Robert Louis Stevenson once said, "There is no room for cowards. We must all be ready somehow to toil, to suffer, to die. And yours is not the less noble because no drum beats before you when you go out into your daily battlefields, and no crowds shout about your coming when you return from your daily victory or defeat."

The small battles, the minor everyday challenges that life present us are invisible to other people. No one else knows what we do, and even if we were to tell them, they would not be able to understand any more than they would be able to crawl into our heads and see through our eyes. You can tell people what you're going through, but you alone will feel it. How then, can you it be expected that the others should understand that you're feeling trapped, captive even? Or that they should place as much importance on your goals as you do? After all, you may all be in the same boat, but no two of you will share the same vision with absolute clarity.

You can, however, share the same purpose, and you can turn what may feel like a fruitless captivity into a rewarding, or maybe slightly less constricting experience. All it requires is that you endeavor to love one another. No one else will understand how you feel, but they may understand that you don't feel well, and they may look upon you with sympathy and pass you the extra sunflower seed that they had initially crammed into their cheeks. If, however, they fail to do so, understand that they may feel trapped and alone as well, and perhaps you should give them the lettuce leaves you buried in the corner instead. Kindness must start from somewhere.

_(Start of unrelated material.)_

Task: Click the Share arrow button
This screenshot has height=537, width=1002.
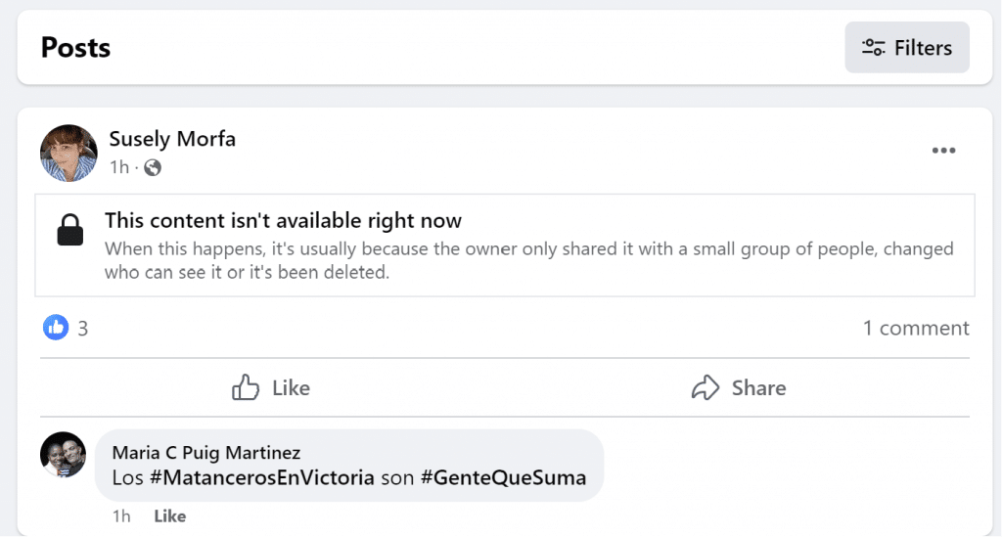Action: [738, 388]
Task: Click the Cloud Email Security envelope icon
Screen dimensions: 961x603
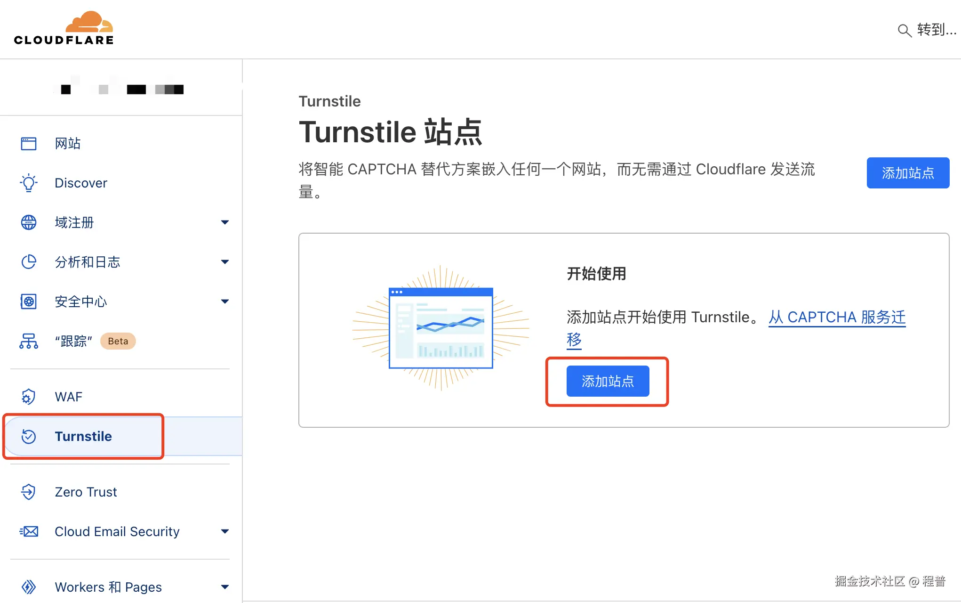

Such is sympathy, such is compassion. Such is the sentiment necessary to see the other hamsters as comrades rather than enemies all trapped in the same cage, even if they do girly-slap each other when it starts raining peanuts. There are three of you in the cage and no two of you are alike except that you're all stuck in the same plastic tub with a baking rack on top. Make the best of it, my lovelies, lest I be forced to come in there with a sandal and beat the ever-loving millet seed out of you.